セシリアは図書室の片隅で、手元のノートに目を落としていた。しかし心は、先日耳にした噂のことでいっぱいだった。
(お兄様が婚約……本当に、他の人と……?)
胸の奥がざわつき、視界が少しぼやける。
そんな彼女の前に、アランが静かに現れた。
「……セシリア、少し話がある」
セシリアは驚きとともに顔を上げる。
「お兄様……?」
アランは真剣な表情で、ゆっくりと座席に腰を下ろす。
「婚約の話だが……噂は誤解だ。僕が決めたことだ」
セシリアの胸がぎゅっと締め付けられる。
「……誤解……?」
アランは深く息をつき、落ち着いた声で続ける。
「父上と母上には、婚約は君とすると伝えた。

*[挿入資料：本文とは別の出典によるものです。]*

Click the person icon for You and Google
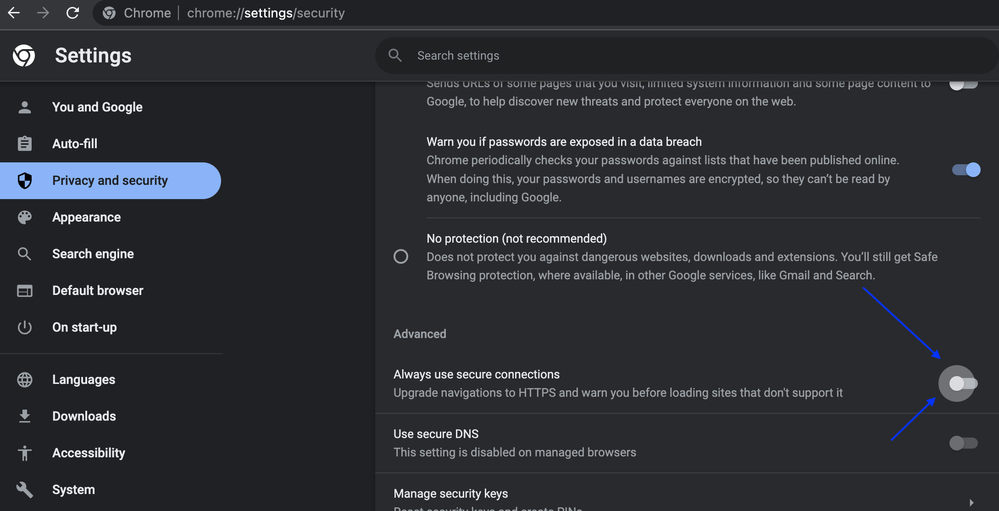The image size is (999, 511). point(25,107)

相手方には、我々がきちんと断るように頼んだ」
セシリアはしばらく言葉を失い、目を見開いたまま座る。
(え、婚約は、私と!?でも……お兄様が、私を……?)
自然と胸に疑問が湧く。
(……でも、そんなわけない……! 何か、ほかに理由があるはず……)
「……え? お兄様が私を……好き……って……? そんなこと、あるわけ……ないよね……?」
セシリアは小さく震え、頭の中がぐるぐる回る。
アランは一瞬、目を細める。
「……この天然は」
静かな怒りを含んだ声で吐き捨てるように言い、でもすぐに口元に微かな笑みを浮かべる。
「……まったく、振り向かせてやる。覚悟しておけ」
セシリアは思わず目を丸くする。
「え……振り向かせ……?」
アランはゆっくり立ち上がり、セシリアを見下ろすように視線を合わせる。
「誰よりも、君を守る。そして、必ず俺のそばに置く。それだけだ」
その言葉の重みに、セシリアは胸がじんわり熱くなる。
(……お兄様、本当に……私のこと……?)
夕陽が図書室の窓を染める中、二人の距離は、自然に、しかし確かに縮まった。
セシリアの胸には、まだ理解できないけれど確かな高鳴りが芽生えていた。